Obviously things move fast here at KNOM. The part of my brain that realizes I only hopped off of the plane into Nome two weeks ago knows that things are clipping along fairly quickly in my foray into being a KNOM Volunteer. However, the part of me that lives in the moment here, realizes that despite its relative speed, things move simultaneously with a slow, steady, and patient gait. For example, if you had told me my first week I’d be able to sit behind a mixing board and DJ for a three hour shift without totally dropping the ball every time I opened the mic or pressed a button come my second week, I probably wouldn’t have believed you. Alas, here I am in week number two feeling fairly well at ease with the my upcoming Fist-Pound Show with Community DJ, Tuesonna, at the end of my shift today, as well as a sense of pride from finishing my very first Music Detour show to be aired next month. Everyone here told me that I would pick up on things before my training period was out. I don’t know if I believed them after my first few days of crash-courses in radio, but I am beginning to think they were right after all.

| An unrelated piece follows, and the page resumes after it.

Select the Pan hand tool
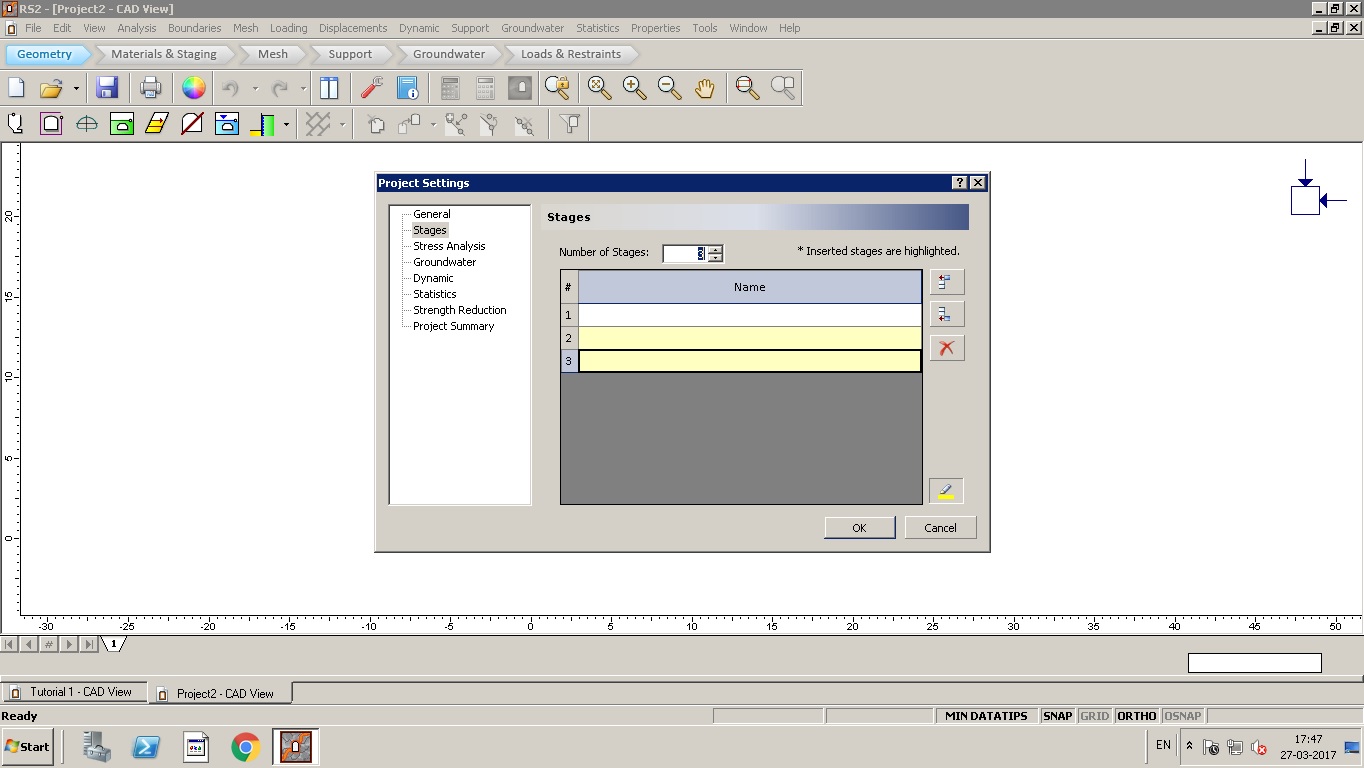1364x768 pixels. [705, 88]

My short tenure here as a citizen of Nome has already given me plenty of reasons to fall head over heels for this place. I don’t even know what to begin talking about during my weekend phone calls back home. I’ve spent hours in awe of the Bering Sea, petted a reindeer, had my voice carried to distant places that I can’t even fathom, taken photos of a beached whale, hiked beautiful Anvil Mountain, and just yesterday I ate my very first caribou burger. I don’t think a regular lower-48 fast food meat and bread pairing will ever satisfy me again.
I look forward to sharing my many upcoming adventures here at KNOM and in Nome this next year. I am sure all of us upcoming volunteers are on board for what it going to be an incredible, inspiring, and hopefully caribou meat-filled ride.